The finishing touches were being put Friday to a breathtaking installation about power by Chinese artist Huang Yong Ping which has a 133-ton snake threatening a triumphal arch made from shipping containers topped with a giant Napoleon hat.
It is easy to see "Empires" -- which opens to the public Monday -- as a metaphor for China's massive economic muscle dethroning the old great powers of the West.
But the artist best known for putting scorpions, tarantulas and other creepie crawlies in a glass case and letting them fight it out in his controversial "Theatre of the World", told AFP "there are several levels" to his enormous new show.
"It is about history, art and philosophy too," he insisted, saying that he also wanted it to have a wow factor for "the general public".
Curator Jean de Loisy said it is one of the most spectacular works ever shown in France's annual Monumenta show, when an artist is given free rein of the vast domed Grand Palais in Paris.
"Nothing has changed the world more in the last two decades than the Internet and shipping containers.
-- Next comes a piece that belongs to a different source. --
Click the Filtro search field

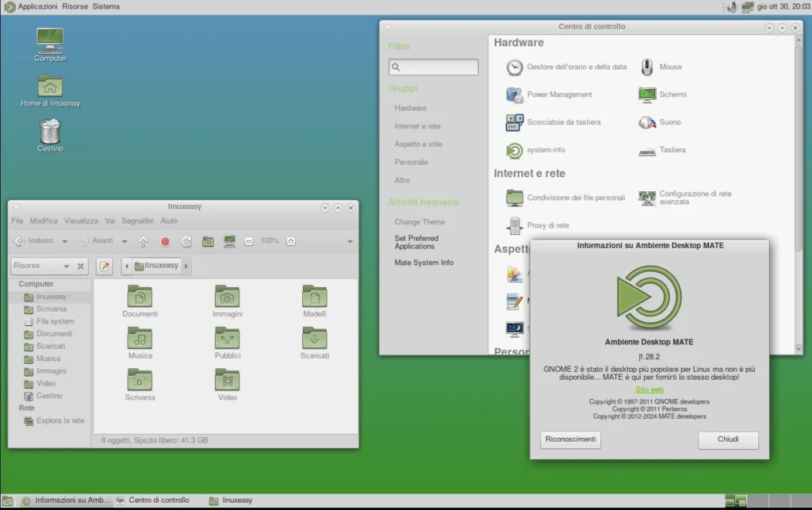pyautogui.click(x=433, y=67)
They are the motors of global capitalism," he said.
"This show has an ambition that you will not see in many places in the world," said De Loisy, who runs the Palais de Tokyo modern art museum in the French capital.
He said the show confronted people with the enormity of the forces shaping our world.
'How small we are'
"The moment you walk in you are faced by a huge cliff of containers, stacked seven high, which shows how small we are in relation to global industrial power," the curator said.
He said Huang had created a "complete symbolic landscape" with the giant skeleton of a 254-metre-long (833-feet) snake wrapping itself around the containers, with its fanged head menacing Napoleon's bicorne hat, an exact, scaled-up replica of the one he wore at the Battle of Eylau in 1807 when he was at the peak of his power.
"It was the battle that most shook Napoleon because of the huge number of dead," said De Loisy. "In that moment you sense the vulnerability of his supremacy."
The five-metre-high hat faces Les Invalides where the general is buried, and also lines up with the seat of French presidential power, the Elysee palace.
But it is clearly slipping from the top of its arch of containers, the curator pointed out, under the threat from the snake -- which he said symbolises change and the crushing power of capitalism.
Game of mahjong
"The snake with its aggressive head is the power of industry on the march, of geo-economic forces... China has made the choice of global economic power while America has made the choice of military might," De Loisy said.
He said Huang makes no "moral judgements" about the system which sees "containers making the great fortunes of the world but also providing a hiding place for the most unfortunate, the migrants who are smuggled in them.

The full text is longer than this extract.